THE PROBLEM: Reproduce the full listing below, requests included, and shift every coordinate in the answers by -92 while leaving the numbers in the requests unchanged. Omit the pictures from your output.

MATERIAL FOR THIS TASK:
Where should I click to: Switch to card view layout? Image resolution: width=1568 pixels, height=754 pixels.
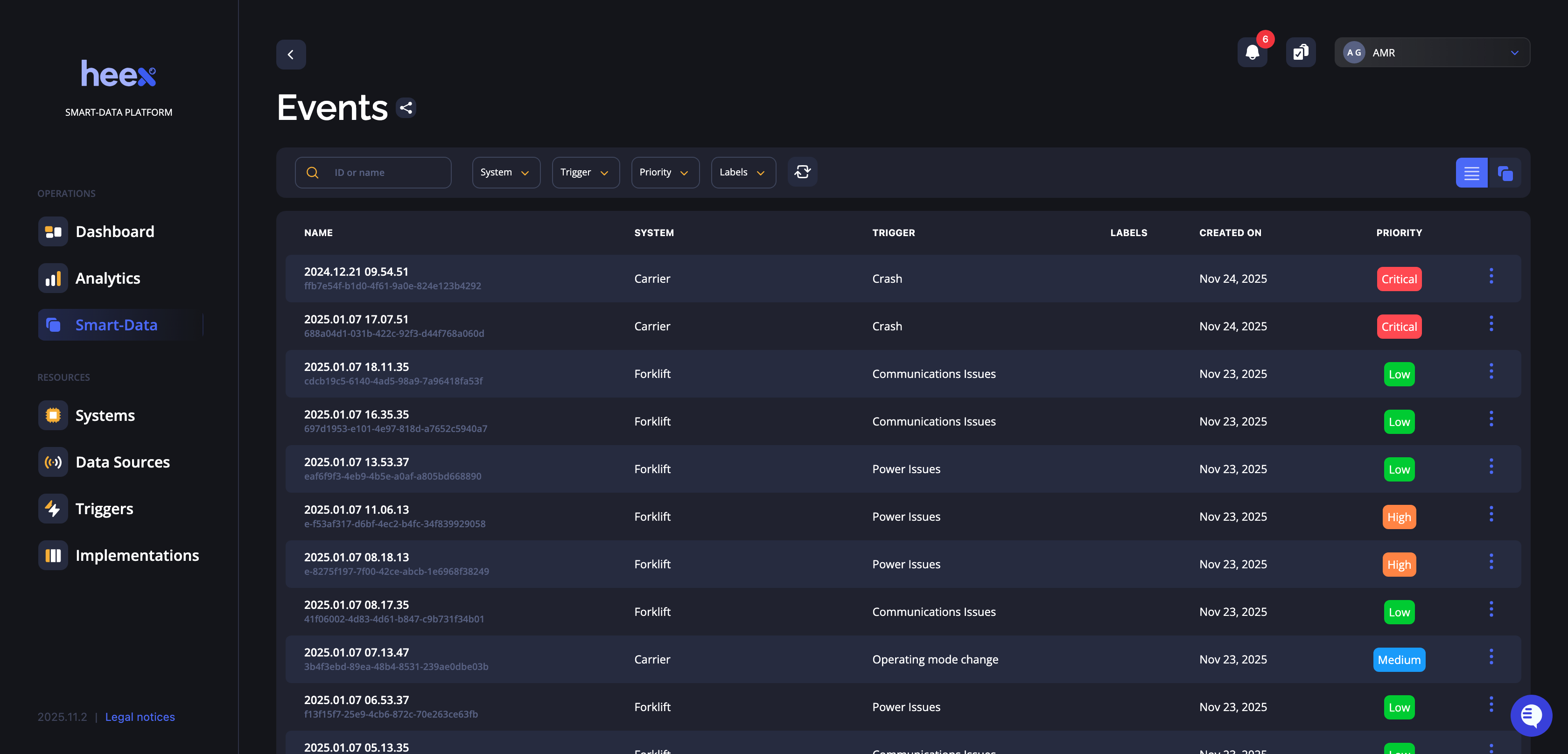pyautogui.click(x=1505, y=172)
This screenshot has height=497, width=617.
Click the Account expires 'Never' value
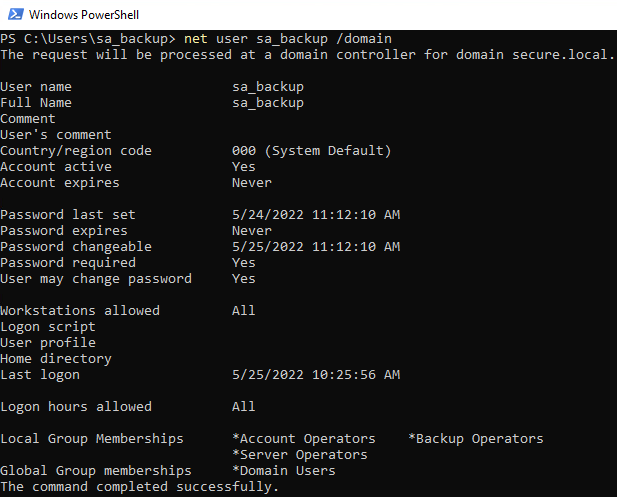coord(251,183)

REPLY TO THE TASK:
Where should I click to: Switch to card view layout? Image resolution: width=1568 pixels, height=754 pixels.
pyautogui.click(x=1413, y=80)
This screenshot has height=497, width=617.
Click the Account expires 'Never' value
coord(159,91)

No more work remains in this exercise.